DATA FOR PROCESSING:

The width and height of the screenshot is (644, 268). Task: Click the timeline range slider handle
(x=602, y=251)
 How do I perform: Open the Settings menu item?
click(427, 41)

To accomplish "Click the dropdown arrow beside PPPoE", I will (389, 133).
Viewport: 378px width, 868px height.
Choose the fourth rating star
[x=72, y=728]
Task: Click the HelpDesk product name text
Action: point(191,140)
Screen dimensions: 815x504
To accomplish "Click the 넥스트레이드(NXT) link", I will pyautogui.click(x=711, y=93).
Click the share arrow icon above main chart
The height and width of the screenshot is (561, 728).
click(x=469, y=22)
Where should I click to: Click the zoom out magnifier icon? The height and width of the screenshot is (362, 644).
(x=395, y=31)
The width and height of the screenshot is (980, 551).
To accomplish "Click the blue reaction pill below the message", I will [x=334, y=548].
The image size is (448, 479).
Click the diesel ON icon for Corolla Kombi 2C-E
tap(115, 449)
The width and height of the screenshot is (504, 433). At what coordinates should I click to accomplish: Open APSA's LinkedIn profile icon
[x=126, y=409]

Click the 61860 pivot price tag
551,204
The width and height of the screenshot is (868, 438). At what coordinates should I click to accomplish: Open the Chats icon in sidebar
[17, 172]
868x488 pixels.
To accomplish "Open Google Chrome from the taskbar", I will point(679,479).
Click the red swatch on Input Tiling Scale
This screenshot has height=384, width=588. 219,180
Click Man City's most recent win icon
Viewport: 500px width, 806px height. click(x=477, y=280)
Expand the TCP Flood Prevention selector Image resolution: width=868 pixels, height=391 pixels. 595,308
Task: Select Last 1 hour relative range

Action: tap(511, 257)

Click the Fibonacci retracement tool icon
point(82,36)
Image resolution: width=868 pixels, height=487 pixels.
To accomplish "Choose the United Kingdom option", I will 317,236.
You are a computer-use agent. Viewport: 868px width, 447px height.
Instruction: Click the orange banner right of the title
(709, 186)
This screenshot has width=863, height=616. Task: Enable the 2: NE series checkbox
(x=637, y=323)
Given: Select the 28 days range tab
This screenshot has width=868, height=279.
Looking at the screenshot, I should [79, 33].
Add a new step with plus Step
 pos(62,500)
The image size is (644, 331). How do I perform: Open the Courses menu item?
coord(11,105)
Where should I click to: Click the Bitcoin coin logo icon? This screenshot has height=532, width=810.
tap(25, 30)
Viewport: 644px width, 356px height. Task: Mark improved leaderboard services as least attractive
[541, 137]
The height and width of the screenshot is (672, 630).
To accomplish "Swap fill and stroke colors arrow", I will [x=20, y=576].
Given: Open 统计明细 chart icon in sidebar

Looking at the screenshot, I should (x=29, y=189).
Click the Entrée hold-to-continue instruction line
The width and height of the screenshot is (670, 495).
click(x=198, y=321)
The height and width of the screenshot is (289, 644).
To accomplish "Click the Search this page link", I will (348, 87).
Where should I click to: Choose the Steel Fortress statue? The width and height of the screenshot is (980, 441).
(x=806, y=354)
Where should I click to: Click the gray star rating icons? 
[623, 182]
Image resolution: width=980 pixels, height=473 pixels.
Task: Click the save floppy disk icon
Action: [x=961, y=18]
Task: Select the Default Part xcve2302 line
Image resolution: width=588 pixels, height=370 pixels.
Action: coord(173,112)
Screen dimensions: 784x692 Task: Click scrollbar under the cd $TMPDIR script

WHAT THE TASK REQUIRES: Please reproduce the entries above, switching "Where should I click to" to "Where do I click to" and keeping everything else the same.

WRITTEN RESPONSE:
The width and height of the screenshot is (644, 268). Task: Click the timeline range slider handle
(x=602, y=251)
 How do I perform: Open the Settings menu item?
click(427, 41)

To accomplish "Click the dropdown arrow beside PPPoE", I will (389, 133).
Viewport: 378px width, 868px height.
Choose the fourth rating star
[x=72, y=728]
Task: Click the HelpDesk product name text
Action: point(191,140)
Screen dimensions: 815x504
To accomplish "Click the 넥스트레이드(NXT) link", I will pyautogui.click(x=711, y=93).
Click the share arrow icon above main chart
The height and width of the screenshot is (561, 728).
click(x=469, y=22)
Where do I click to: Click the zoom out magnifier icon? The height and width of the screenshot is (362, 644).
(x=395, y=31)
The width and height of the screenshot is (980, 551).
To accomplish "Click the blue reaction pill below the message", I will [x=334, y=548].
The image size is (448, 479).
Click the diesel ON icon for Corolla Kombi 2C-E
tap(115, 449)
The width and height of the screenshot is (504, 433). At what coordinates should I click to accomplish: Open APSA's LinkedIn profile icon
[x=126, y=409]

Click the 61860 pivot price tag
551,204
The width and height of the screenshot is (868, 438). At what coordinates should I click to accomplish: Open the Chats icon in sidebar
[17, 172]
868x488 pixels.
To accomplish "Open Google Chrome from the taskbar", I will point(679,479).
Click the red swatch on Input Tiling Scale
This screenshot has height=384, width=588. 219,180
Click Man City's most recent win icon
Viewport: 500px width, 806px height. click(x=477, y=280)
Expand the TCP Flood Prevention selector Image resolution: width=868 pixels, height=391 pixels. 595,308
Task: Select Last 1 hour relative range

Action: tap(511, 257)

Click the Fibonacci retracement tool icon
point(82,36)
Image resolution: width=868 pixels, height=487 pixels.
To accomplish "Choose the United Kingdom option", I will 317,236.
You are a computer-use agent. Viewport: 868px width, 447px height.
Instruction: Click the orange banner right of the title
(709, 186)
This screenshot has width=863, height=616. Task: Enable the 2: NE series checkbox
(x=637, y=323)
Given: Select the 28 days range tab
This screenshot has width=868, height=279.
Looking at the screenshot, I should [79, 33].
Add a new step with plus Step
 pos(62,500)
The image size is (644, 331). How do I perform: Open the Courses menu item?
coord(11,105)
Where do I click to: Click the Bitcoin coin logo icon? This screenshot has height=532, width=810.
tap(25, 30)
Viewport: 644px width, 356px height. Task: Mark improved leaderboard services as least attractive
[541, 137]
The height and width of the screenshot is (672, 630).
To accomplish "Swap fill and stroke colors arrow", I will [x=20, y=576].
Given: Open 统计明细 chart icon in sidebar

Looking at the screenshot, I should (x=29, y=189).
Click the Entrée hold-to-continue instruction line
The width and height of the screenshot is (670, 495).
click(x=198, y=321)
The height and width of the screenshot is (289, 644).
To accomplish "Click the Search this page link", I will (348, 87).
Where do I click to: Choose the Steel Fortress statue? The width and height of the screenshot is (980, 441).
(x=806, y=354)
Where do I click to: Click the gray star rating icons? 
[623, 182]
Image resolution: width=980 pixels, height=473 pixels.
Task: Click the save floppy disk icon
Action: [x=961, y=18]
Task: Select the Default Part xcve2302 line
Image resolution: width=588 pixels, height=370 pixels.
Action: coord(173,112)
Screen dimensions: 784x692 Task: Click scrollbar under the cd $TMPDIR script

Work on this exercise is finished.